2010 Preferred Practice Patterns on primary open-angle glaucoma from the American Academy of Ophthalmology (AAO) states that glaucoma surgical procedures currently under evaluation are canaloplasty with a tensioning suture (Prolene [Ethicon Inc., Somerville, NJ]), ab interno trabeculotomy using the Trabectome (NeoMedix, Tustin, CA), trabecular meshwork bypass stent, and the Ex-PRESS mini glaucoma shunt (Alcon Laboratories, Inc., Ft. Worth, TX). The AAO considers laser trabeculoplasty as initial therapy in selected patients or as an alternative for patients who cannot or will not use medications reliably due to cost, memory problems, difficulty with instillation, or intolerance to the medication. The AAO considers nonpenetrating glaucoma surgery to be an alternative to trabeculectomy, although the precise role of nonpenetrating surgery in the surgical management of glaucoma remains to be determined. Nonpenetrating glaucoma surgery avoids a continuous passageway from the anterior chamber to the subconjunctival space, reducing the incidence of complications such as bleb-related problems and hypotony. The nonpenetrating procedures have a higher degree of surgical difficulty compared with trabeculectomy and require special instrumentation. The two main types of nonpenetrating glaucoma surgery are viscocanalostomy and nonpenetrating deep sclerectomy.
The 2008 guidance from the United Kingdom’s National Institute for Health and Clinical Excellence (NICE) stated that the current evidence on the safety and efficacy of canaloplasty for primary open-angle glaucoma is inadequate in both quality and quantity and that this procedure should only be used in the context of research or formal prospective data collection.
NICE and the National Collaborating Centre for Acute Care published guidance on the diagnosis and management of chronic open angle glaucoma and ocular hypertension in 2009. When comparing penetrating surgery (trabeculectomy) with non-penetrating surgery (deep sclerectomy and viscocanalostomy), the evidence review found moderate quality evidence that trabeculectomy is more effective than non-penetrating surgery in reducing the number of eyes with an unacceptable IOP but was more likely to cause cataract formation and persistent hypotony at 12 to 36 months’ follow-up. There was very low quality evidence that trabeculectomy is more effective than non-penetrating surgery in reducing IOP from baseline at six and 12 months’ follow-up, but the effect size may be too small to be clinically significant. The guidance recommended offering information on the risks and benefits associated with surgery and offering surgery (type not specified) with pharmacological augmentation to people with chronic open angle glaucoma who are at risk of progressing to sight loss despite treatment.

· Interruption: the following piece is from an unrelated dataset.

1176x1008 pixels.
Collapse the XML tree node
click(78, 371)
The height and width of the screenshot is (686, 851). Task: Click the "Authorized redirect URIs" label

Recently, positive two- to three-year outcomes have been reported for canaloplasty, along with a systematic review that found that Trabectome and canaloplasty provided modest IOP reduction (to about 16 mm Hg) with minimal intraoperative or postoperative complications. When combined with clinical input, evidence is sufficient for canaloplasty to be considered medically necessary in the subset of patients for whom medical therapy has failed to adequately control intraocular pressure and in whom other surgical procedures (e.g. trabeculectomy or a glaucoma drainage implant) are contraindicated.
A number of small randomized trials have been conducted that compare viscocanalostomy with trabeculectomy. Meta-analysis of these trials indicates that trabeculectomy has a greater pressure-lowering effect than viscocanalostomy. Although trabeculectomy is associated with greater postoperative risk, most of the adverse events are mild and reversible. Reduction in IOP has also been shown to be greater with canaloplasty than viscocanalostomy in a small within-subject comparison. The clinical input for viscocanalostomy was mixed. Overall, evidence is insufficient to evaluate health outcomes with this procedure in comparison with currently accepted alternatives. Therefore, viscocanalostomy is considered experimental, investigational and unproven.